U.S. mounts effort to combat Taliban's deadly homemade bombs

Friday, July 9, 2010; A08


U.S. mounts effort to combat Taliban bombs

Use of the Taliban's deadliest weapon, crude homemade bombs, has reached an all-time high in Afghanistan, where in the last week of June more than 300 of the devices either exploded or were found before they could detonate.

The number of improvised explosive devices, or IEDs, in the country has risen relentlessly in recent years, up from about 50 a week during the summer of 2007. The bombs -- made using vast supplies of ammonium nitrate fertilizer, much of it brought in from Pakistan -- account for about two-thirds of NATO's troop fatalities in the nearly nine-year-long war. That figure also hit a per-month peak in June, with 102 dead.

Ashton Carter, undersecretary of defense for acquisition, technology and logistics, told reporters in Kabul on Thursday that the United States is in the process of delivering $3 billion worth of counter-IED equipment to Afghanistan, at least doubling what it now spends. That includes doubling to 64 the number of surveillance blimps that float above cities and military bases to detect Taliban activity and adding more explosive-residue detection kits and new drone aircraft.

About 1,000 people are also headed to Afghanistan to serve as lab technicians, intelligence analysts and investigators as part of the effort to disrupt the bombmaking networks.

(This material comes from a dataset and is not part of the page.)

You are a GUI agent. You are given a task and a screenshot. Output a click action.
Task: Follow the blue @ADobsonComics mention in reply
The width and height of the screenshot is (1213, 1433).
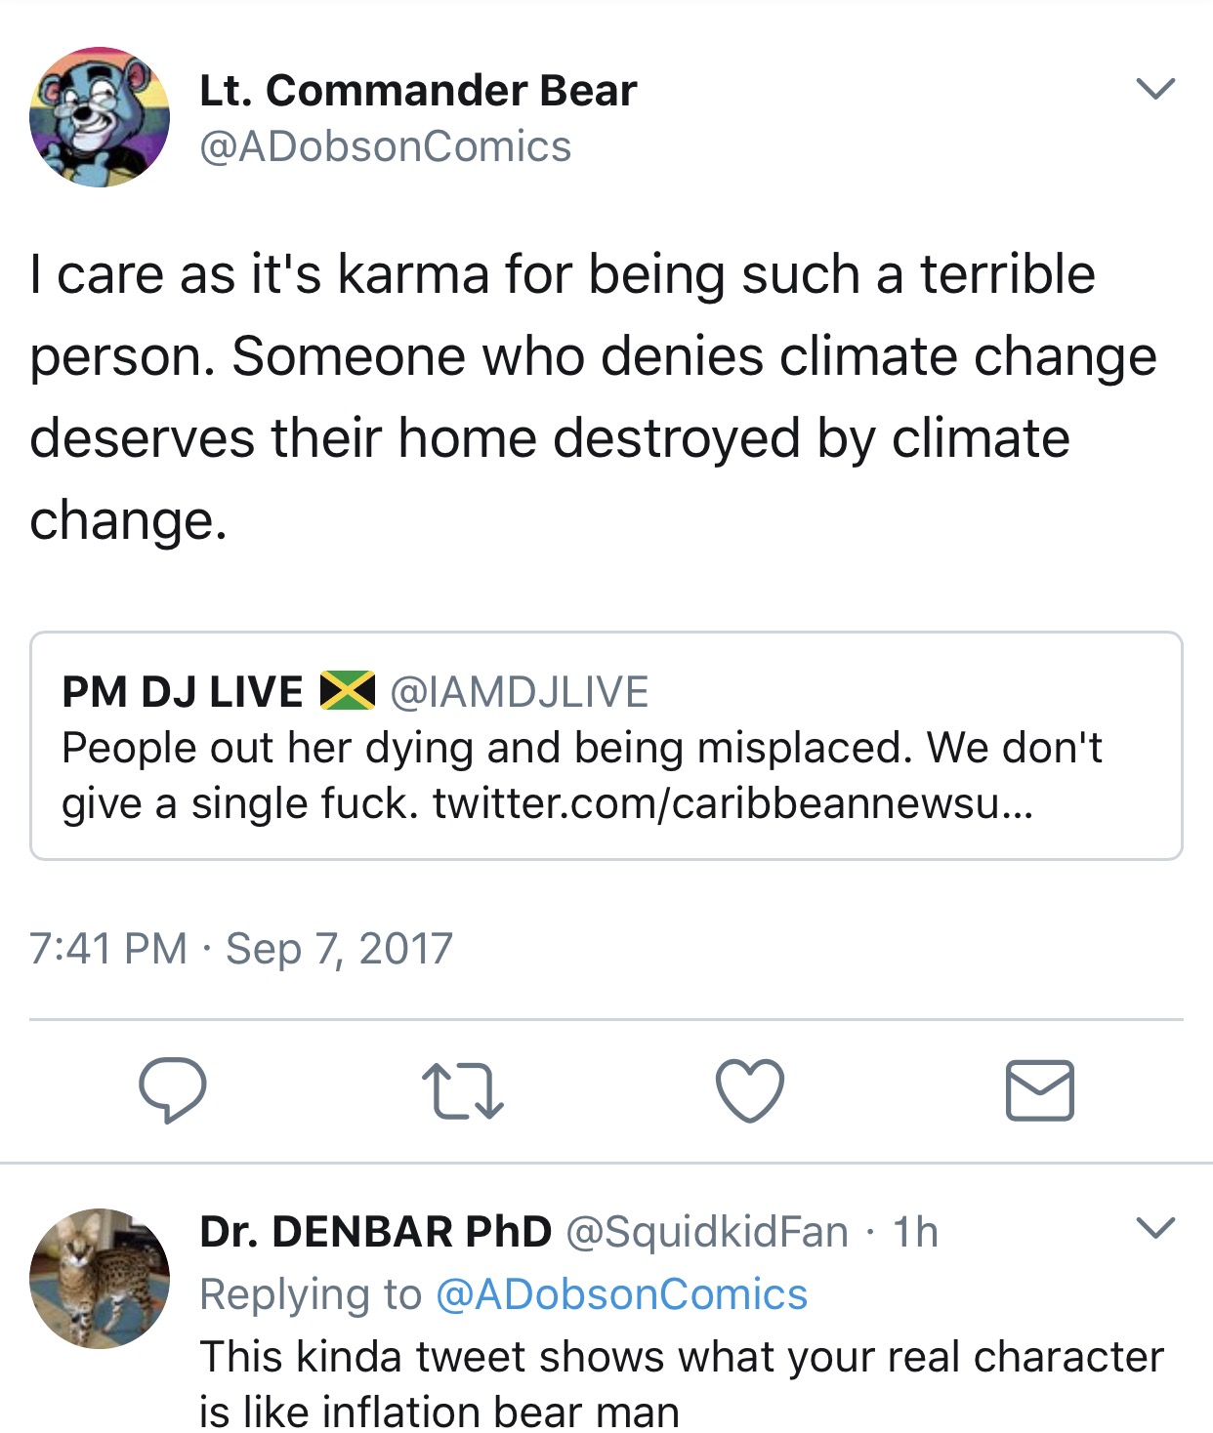point(622,1295)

On Thursday, three NATO troops were killed in Afghanistan, two of them by Taliban bombs.

-- Joshua Partlow


U.N. statement on sinking of warship

The five permanent members of the U.N. Security Council reached agreement Thursday on a draft statement that deplored and condemned the March 26 attack that sank the Cheonan, a South Korean warship, but stopped short of directly blaming North Korea.

The accord ended months of efforts by Seoul to persuade the North's chief ally, China, to back a statement condemning Pyongyang for the torpedo attack, which killed 46 sailors.

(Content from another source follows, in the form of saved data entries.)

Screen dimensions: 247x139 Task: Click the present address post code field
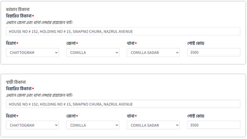click(x=213, y=53)
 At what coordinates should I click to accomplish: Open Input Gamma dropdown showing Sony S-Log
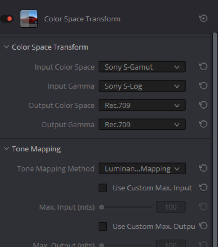[142, 86]
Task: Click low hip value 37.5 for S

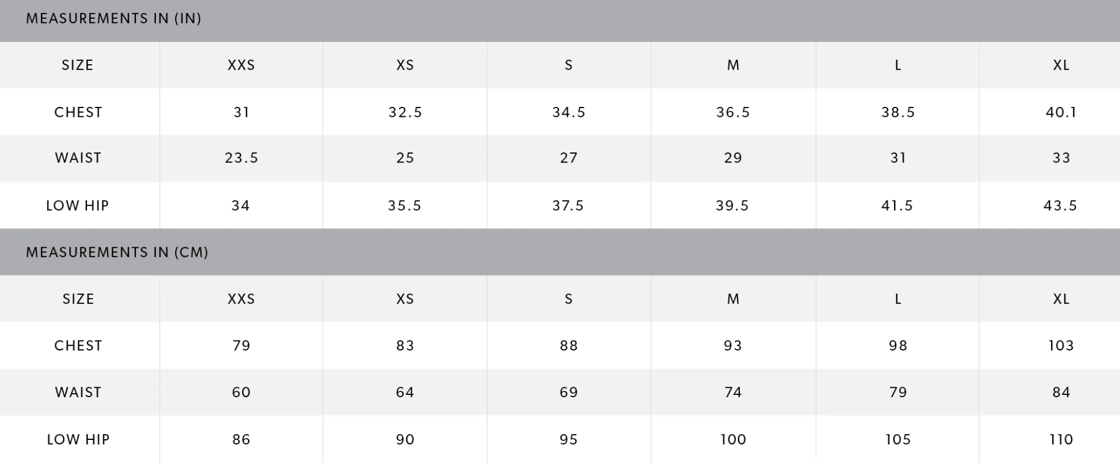Action: tap(568, 206)
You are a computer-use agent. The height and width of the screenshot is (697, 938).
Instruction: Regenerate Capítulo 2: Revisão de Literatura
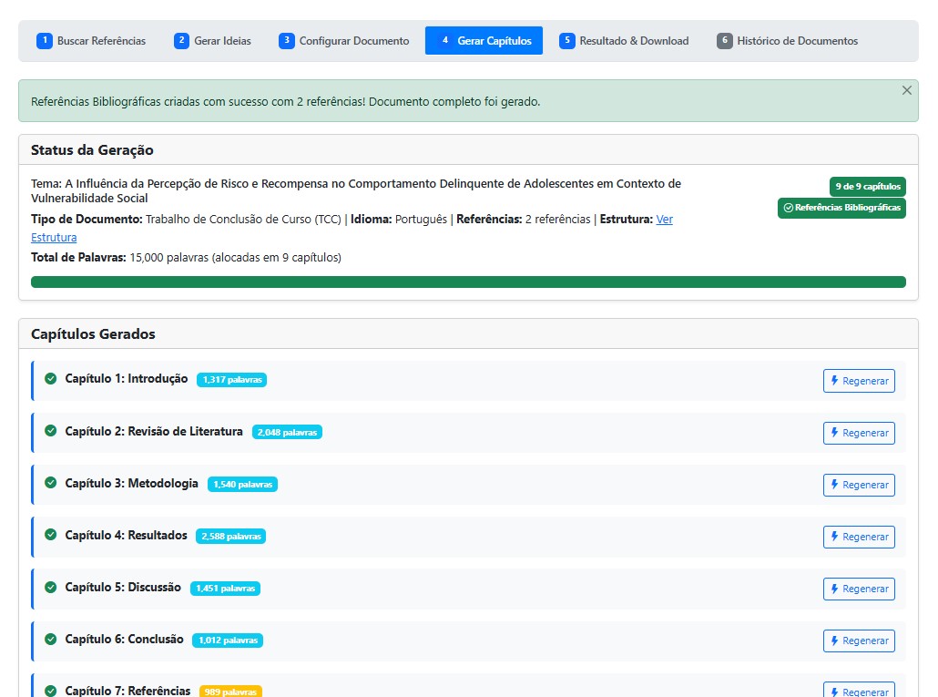(x=858, y=433)
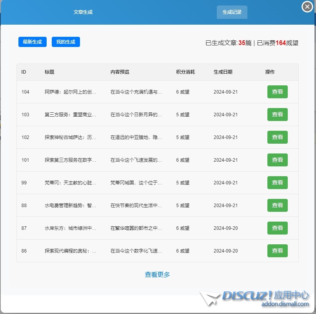The image size is (316, 314).
Task: Open article 87 via its 查看 button
Action: click(277, 228)
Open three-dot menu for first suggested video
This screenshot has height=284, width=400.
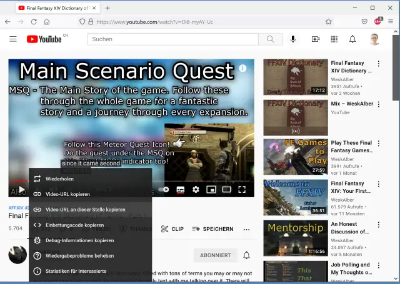coord(379,64)
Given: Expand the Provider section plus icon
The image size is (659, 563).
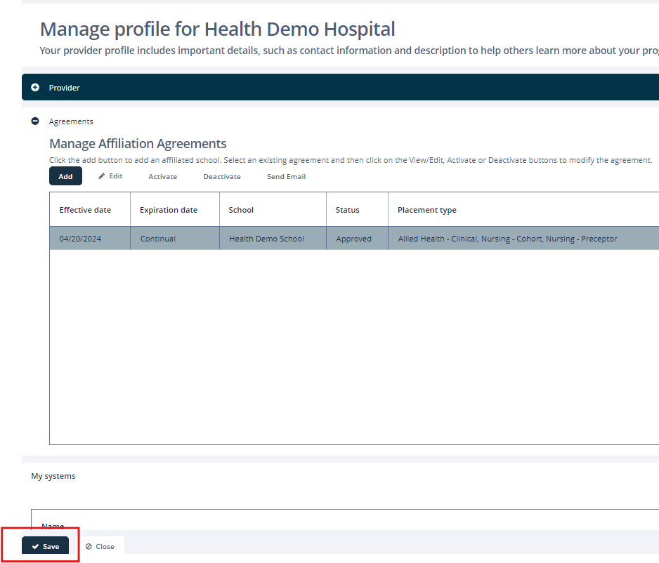Looking at the screenshot, I should pos(35,88).
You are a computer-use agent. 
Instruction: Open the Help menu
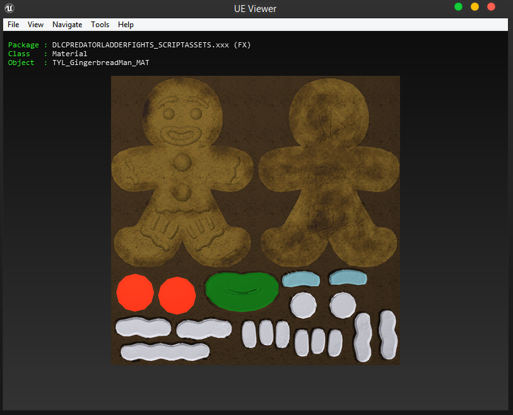point(126,25)
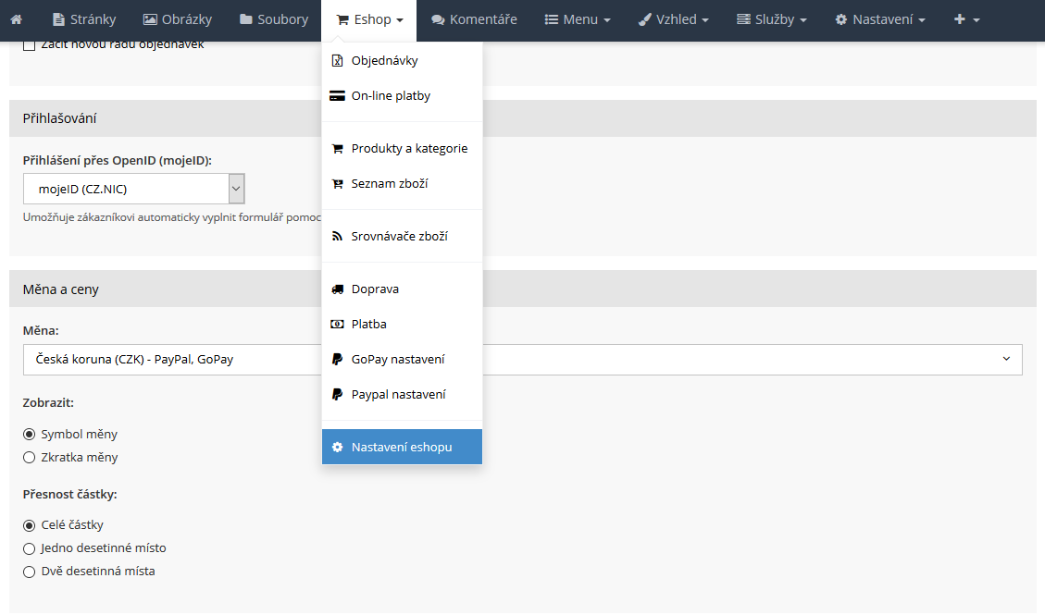
Task: Click the PayPal icon beside GoPay nastavení
Action: [337, 360]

In the end, China approved only an ambiguous statement that hints at North Korea's responsibility but shields it from direct charges that it carried out an act of war.

The full 15-member council may vote on the statement as early as Friday.

-- Colum Lynch


3 Muslims convicted in airliner bomb plot

A London jury on Thursday convicted three British Muslims of conspiring to murder hundreds of people as part of a 2006 plot to blow up passenger planes flying over the Atlantic.

Ibrahim Savant, Arafat Waheed Khan and Waheed Zaman, whose trial lasted three months, will be sentenced Friday. They face a maximum sentence of life imprisonment.

-- Associated Press

Court orders delay in U.S. extraditions

The European Court of Human Rights on Thursday ordered Britain to hold off on extraditing four terrorism suspects to the United States, saying it must show by Sept. 2 that life terms without parole in maximum-security prisons would not violate Europe's rights charter.

The suspects include three Britons and Egyptian-born radical cleric Abu Hamza al-Masri, the one-eyed, hook-handed hard-liner whom the United States accuses of setting up a terrorist training camp in rural Oregon.

-- Associated Press

India widens curfew in Kashmir: Authorities extended a curfew to other parts of India-controlled Kashmir after the army moved to take control of the region's summer capital, Srinagar, for the first time in almost two decades to quell weeks of violent protests. Separatist groups responded to the lockdown with a call for further rallies.

Clinton calls Cuban prisoner release 'positive': Cuba's decision Wednesday to release 52 political prisoners is "overdue" but still "a positive sign," Secretary of State Hillary Rodham Clinton said. Cuba's Catholic Church said that five of the prisoners would be freed Wednesday and allowed to go to Spain and that the others would be freed over months.